My daughter is FASCINATED by caution tape. It all started about a month ago when we walked past a building that was surround with the stuff, and I was barraged with questions like: Why is there caution tape there? Who can go over there? What happened? How did the fire truck get in the building? Why is that man behind the caution tape? Why can’t I go behind the caution tape? And so on. And ever since, her radar is attuned to caution tape like mine is attuned to drive-through coffee shacks (which are way too few and far between!)

So, one fine Sunday morning, she and my husband decked out our house with their version of caution tape. While I bought this tape with more traditional art projects in mind, I’m impressed with how they interpreted it as a medium for blocking off areas of our home. When this all got underway I was thankfully on the right side of the tape, as I was told that the other side was only for “workers only” and I wasn’t permitted to pass. Toddlers and their rules!!

In case you’re wondering, this is what she was stockpiling on the other side of the tape.

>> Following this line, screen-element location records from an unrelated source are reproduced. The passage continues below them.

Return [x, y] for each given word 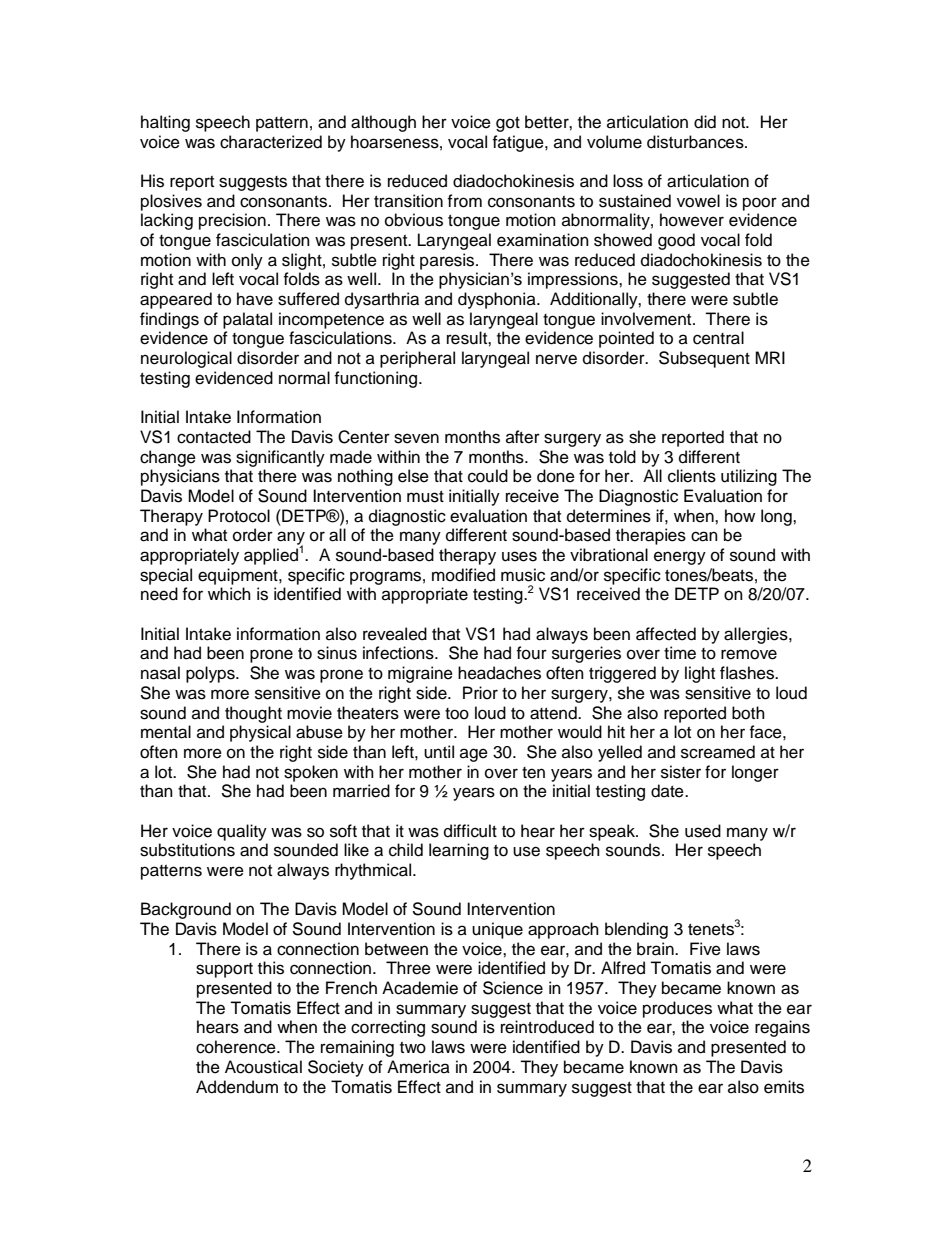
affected [666, 634]
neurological [186, 359]
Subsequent [704, 359]
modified [463, 575]
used [703, 831]
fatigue [519, 143]
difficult [470, 831]
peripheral [417, 359]
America [418, 1067]
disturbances [696, 142]
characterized [271, 142]
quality [242, 832]
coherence [237, 1047]
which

This simple play-acting game kept her entertained for close to an hour, which I attribute to paying attention to her interests, one of the first posts I wrote about back in May. While we could have purchased a head-to-toe construction worker kit like this, she got into the spirit of it all with simple yellow tape and orange paper repurposed into caution tape and cones, and it didn’t cost us a dime. Kids are awesome like that. And who needs a yellow safety vest when you can wear a pink tutu? (Bet you didn’t realize you bought her a construction outfit, Auntie Danielle!)

With rainy (and maybe where you are, snowy!) days ahead, I plan to look for opportunities to support my child’s interests using materials that we already have on hand. Or none at all. This afternoon we laughed through an improvised outing to a friend’s house to pick up stickers, using nothing but our bodies and voices. What a great way to pass an otherwise dreary afternoon!

How have you supported a child’s interests with a creative use of materials? What improvisational games have you found yourself playing?